> [PROBLEM TO WORK ON]
In the article on traffic jams and heart attacks, name each form of transport given a heart attack figure, along with how many times more common heart attacks were for people stuck in traffic that way.

*** Opening STUDY TEXT ***

Traffic jams are not only bad for your mood - they may actually kill, research suggests.
A modern health menace?
A German study has found people caught in traffic are three times more likely to have a heart attack within the hour than those who are not stuck in a jam.
Scientists, who studied hundreds of heart attacks, concluded nearly one in 12 was linked to traffic. Women and the over-60s were particularly at risk.
The research is published in the New England Journal of Medicine.
The researchers say more work is required to determine whether the heart attacks are due to traffic-related stress or exposure to high levels of pollution.
This study certainly strengthens the arguments in favour of stronger measures to reduce pollution in our cities.
The study was based on interviews with 691 volunteers who survived a heart attack from 1999 to 2001.
The patients were asked to outline their activities during the four days before their attacks.
Being stuck in a traffic jam seemed to increase risk no matter what form of transport the patient was using.
Heart attacks were 2.6 times more common for people stuck in cars, 3.1 times higher for people taking public transportation, and 3.9 times greater for cyclists.
However, because people on public transport seemed to be at risk, the researchers believe that stress is unlikely to be the only factor.
Pollution probably key
Writing in the journal, the researchers, from the National Research Center for Environment and Health in Neuherberg, said: "Given our current knowledge, it is impossible to determine the relative contribution of risk factors such as stress and traffic-related air pollution.
"Nevertheless, patients who are at risk for acute coronary events are likely to profit from recent efforts to improve the air quality in urban areas with the use of cleaner vehicles and improved city planning."
Professor Jeremy Pearson, Associate Medical Director at the British Heart Foundation, said the study provided new insights into the possible triggers of heart attacks.
"Previous research has shown common suspects such as sudden strenuous exercise can be a trigger, as can air pollution.
"But while chronic stress is known to increase long-term risk of heart disease, the evidence that acute stress can trigger a heart attack is not strong.
"Since these patients had more than double the risk if they were in traffic shortly before their heart attack - regardless of whether they were in cars, public transport or on a bicycle - increased air pollution was the most likely trigger.
"Although it is difficult to rule out other factors such as stress, this study certainly strengthens the arguments in favour of stronger measures to reduce pollution in our cities."

*** Closing STUDY TEXT ***
*** Opening EXTRACTED MATERIAL ***

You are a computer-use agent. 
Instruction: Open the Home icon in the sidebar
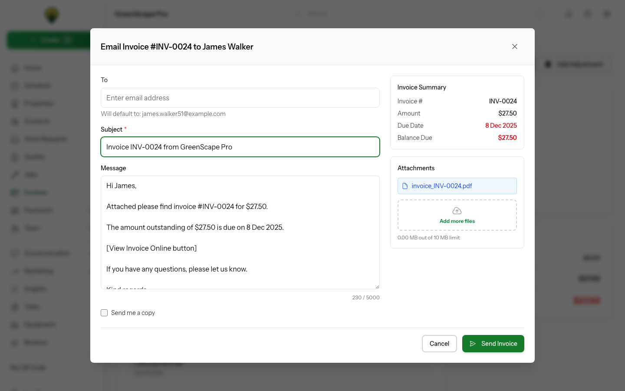pyautogui.click(x=14, y=68)
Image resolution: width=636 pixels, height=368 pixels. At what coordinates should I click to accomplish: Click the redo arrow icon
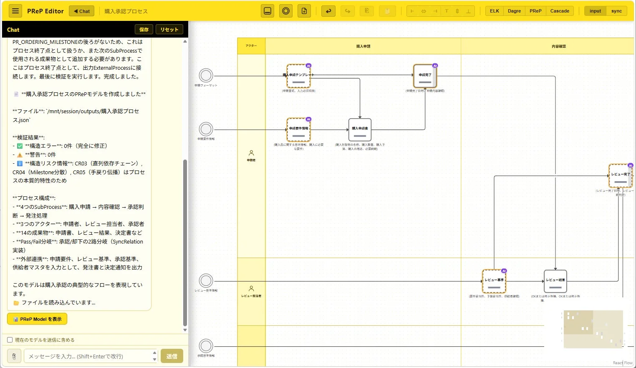(348, 11)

*** Closing EXTRACTED MATERIAL ***

> [WORKED SOLUTION]
- Cars: 2.6 times
- Public transportation: 3.1 times
- Bicycles (cyclists): 3.9 times